_GIVEN TEXT:_
I was recently talking with a young man about his 9/11 experience. I told him that I had worked on a Columbia University research project with the widows and families of the firefighters and how impressed I had been with their resilience and courage. Robert then told me the following story. It was just one of the amazing stories that show the good in people after 9/11. Robert was not in New York, or Washington, DC, on the morning of September 11, 2001. He was safely at home in his cozy Oregon kitchen, drinking coffee and getting ready for work, when he first heard the news, "The nation is under attack." Robert's younger brother, Max, enlisted in the Army immediately, and served three tours in Afghanistan before returning home. Robert knew that he was lucky to not have lost anyone he loved or knew personally hurt by the events of 9/11, but he still felt awful for two weeks before every anniversary. He had a hard time getting out of bed, and even though he knew it didn't help, he watched endless television retrospectives about the heroes and events of the day.

_CHALLENGE A:_ In the 9/11 story, how many tours did Robert's brother Max serve in Afghanistan?
The entries that follow are unrelated to the 9/11 story.

_STORED DATA:_
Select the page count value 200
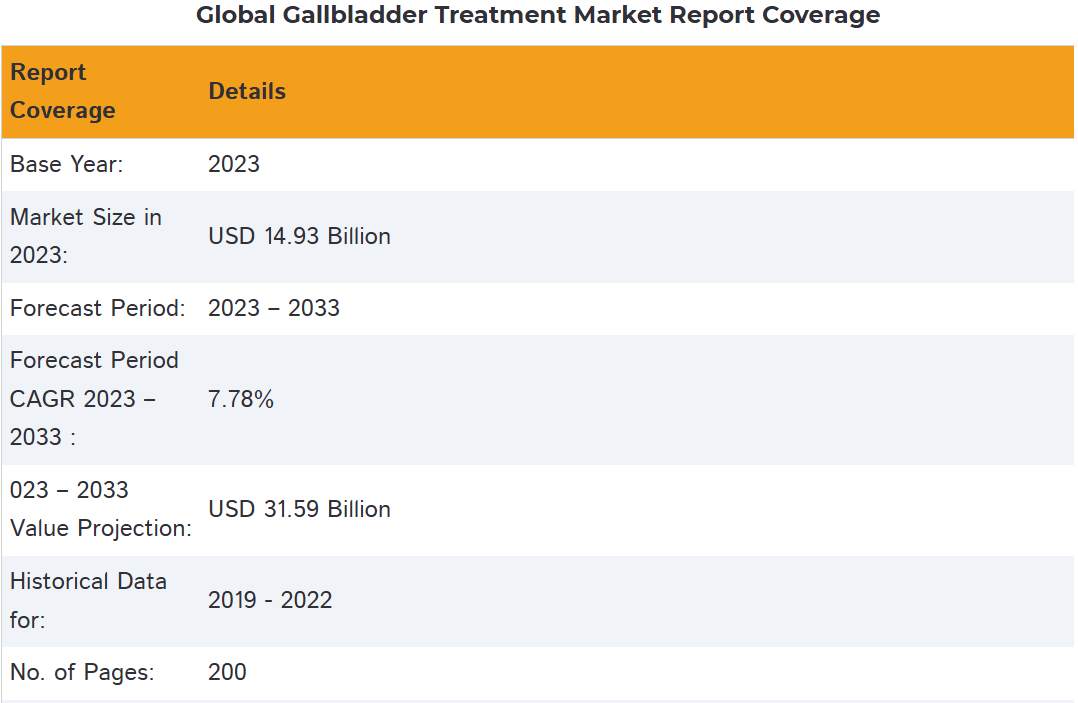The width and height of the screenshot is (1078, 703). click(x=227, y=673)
* * *
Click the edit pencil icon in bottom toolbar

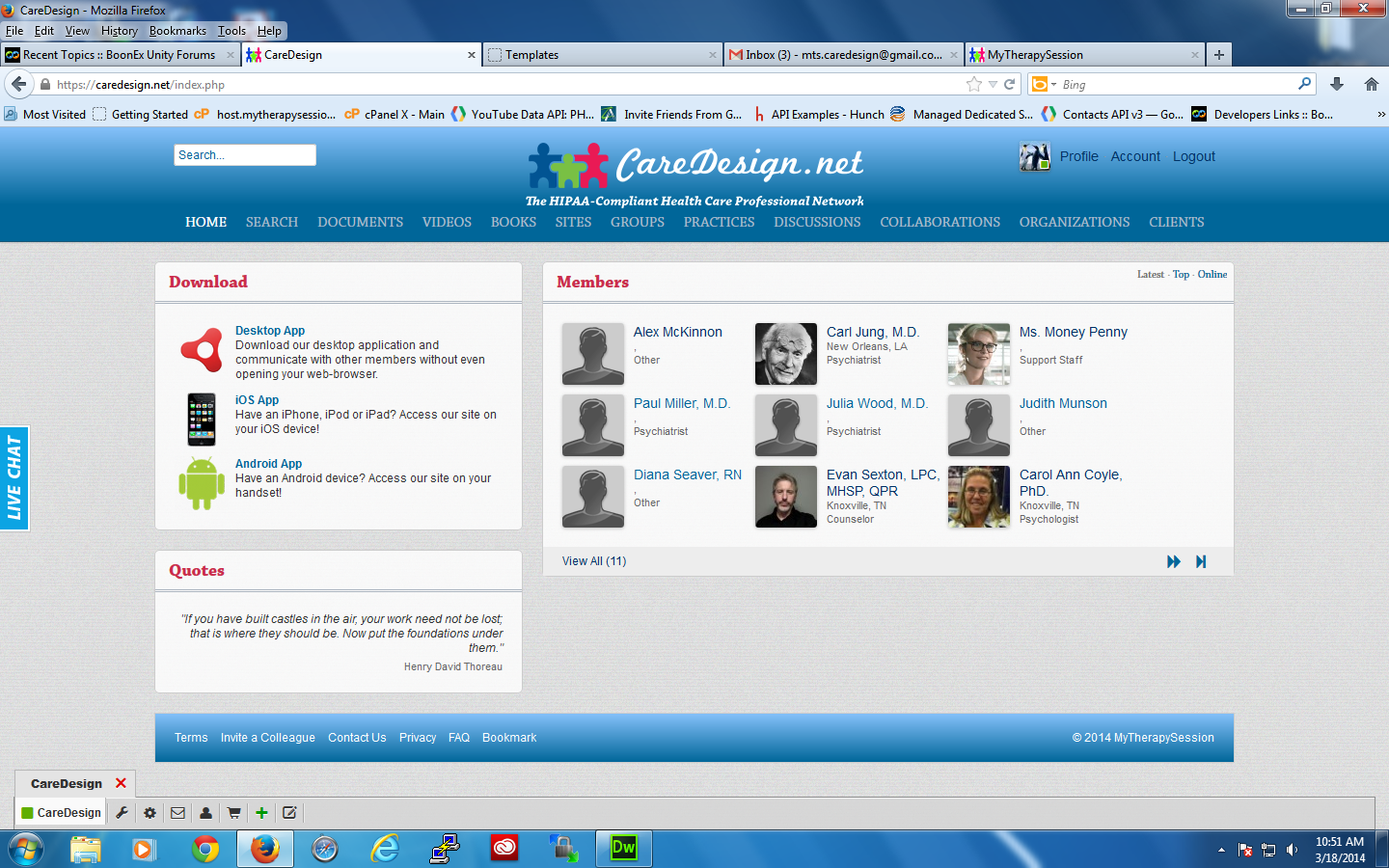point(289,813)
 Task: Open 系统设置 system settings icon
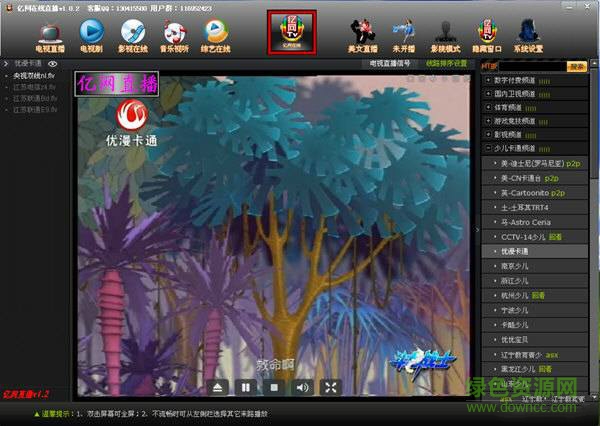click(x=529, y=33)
---
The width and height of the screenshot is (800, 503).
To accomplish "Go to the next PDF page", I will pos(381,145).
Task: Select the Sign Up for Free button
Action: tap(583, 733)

_CHALLENGE B:_ Pick out each line of the entries that contains the word "page".

_FINAL RESULT A:_ Three tours.

_FINAL RESULT B:_
Select the page count value 200
To accomplish "Go to the next PDF page", I will pos(381,145).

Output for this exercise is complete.